Soliditips est une série d’articles qui viennent mettre en lumière certains fonctionnements particuliers de Solidity, le langage des smart contracts d’Ethereum.

Pour ce premier article, nous verrons que tout ce qui est privé dans les smart contracts n’est pas si privé que ça. Explications …

La situation 

Voici notre exemple : 

pragma solidity 0.6.0;

contract Vault {
    
    uint8 private privateCode;
    
    constructor(uint8 _code) payable {
        privateCode = _code;
    }
    
    function withdraw(uint8 _code) public {
        if(privateCode == _code)  
            payable(msg.sender).transfer(address(this).balance);
    }
}

Nous venons de déclarer un contrat Vault, que le propriétaire va déployer dans une transaction en lui transférant dans le même temps des Ethers.

Le contrat sera alors le propriétaire de ces Ethers. Le créateur du contrat souhaite pouvoir les récupérer plus tard. Il va alors protéger cette opération par un code secret, connu de lui seul, pour ne pas que d’autres personnes les récupèrent à sa place.

On crée une variable privée pour stocker ce code, parce qu’on ne souhaite pas qu’elle soit lue en dehors du contrat.

Le créateur définit ce code secret en constructeur du contrat (via le champ privateCode, entier sur 8 bits).

L’attaque qui échoue 

Un contrat Attacker qui va essayer de voler les Ethers détenus par Vault. Il est créé en lui passant en paramètre l’adresse du contrat Vault à attaquer.  

contract Attacker { 

    address private vaultAddress; 

    constructor(address _vaultAddress) public { 
        vaultAddress = _vaultAddress; 
    } 

    function attack() public pure { 
        Vault vault = Vault(vaultAddress); 
        vault.withdraw(vault.privateCode); 
    } 
} 

Dans un premier temps, Attacker instancie le contrat Vault ciblé et essaiera d’accéder au champ “privateCode” pour récupérer le code secret. 
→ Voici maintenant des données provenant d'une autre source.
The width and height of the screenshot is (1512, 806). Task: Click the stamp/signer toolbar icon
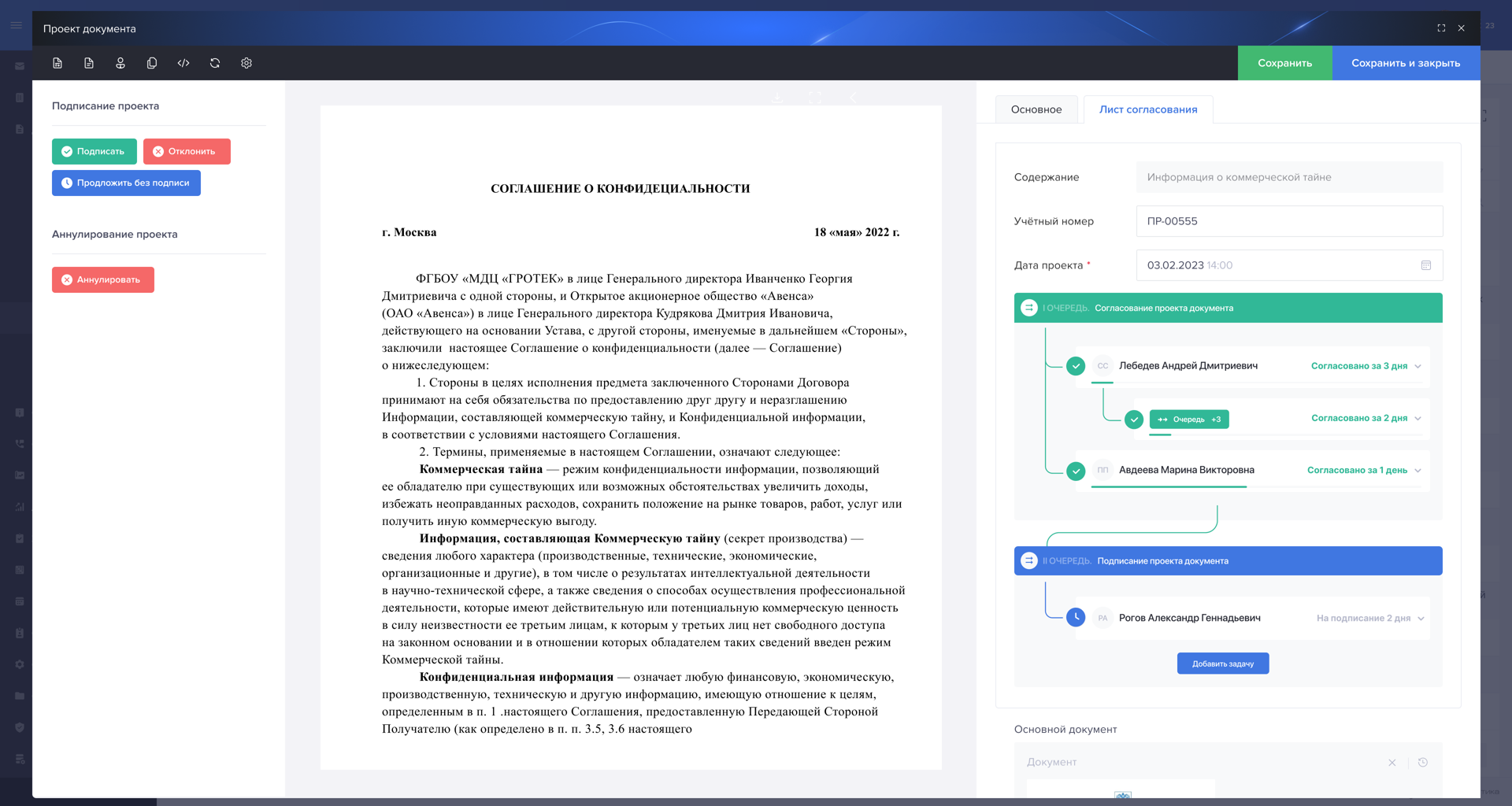120,63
Et le compilateur de répondre, comme attendu : 

browser/Attacker.sol:28:24: TypeError: Member "privateCode" not found or not visible after argument-dependent lookup in contract Vault. 
vault.withdraw(vault.privateCode); 
^---------------^ 

On voit bien que cet exemple n’ira pas plus loin que la compilation. Le champ est privé, il ne peut donc pas être lu par un autre contrat. 

Jusque là, tout va bien !

Mais … 

Les smart contracts sont stockés dans l’EVM (Ethereum Virtual Machine) de chaque noeud du réseau. Chaque contrat dispose également d’une zone de stockage pour ses données. Cette zone de mémoire est organisée en emplacements et est parfaitement accessible publiquement. Ainsi, le privateCode de notre Vault, en tant que premier champ déclaré, est stocké dans le premier emplacement de la zone de stockage du contrat.

Pour y accéder, on peut par exemple utiliser Web3.js dans la console javascript d’un navigateur web3, via getStorageAt qui permet d’accéder en lecture aux slots mémoire d’un contrat : 

web3.eth.getStorageAt('<adresse du contrat déployé>', 0).then(result => { 
  console.log(web3.utils.hexToNumber(result)); 
}); 

On peut donc maintenant soit modifier notre fonction attack() pour qu’elle prenne en paramètre le code à utiliser pour l’attaque. On l’appellera avec le code récupéré grâce à l’instruction ci-dessus. Ou alors, au plus simple, appeler directement withdraw(code) de Vault.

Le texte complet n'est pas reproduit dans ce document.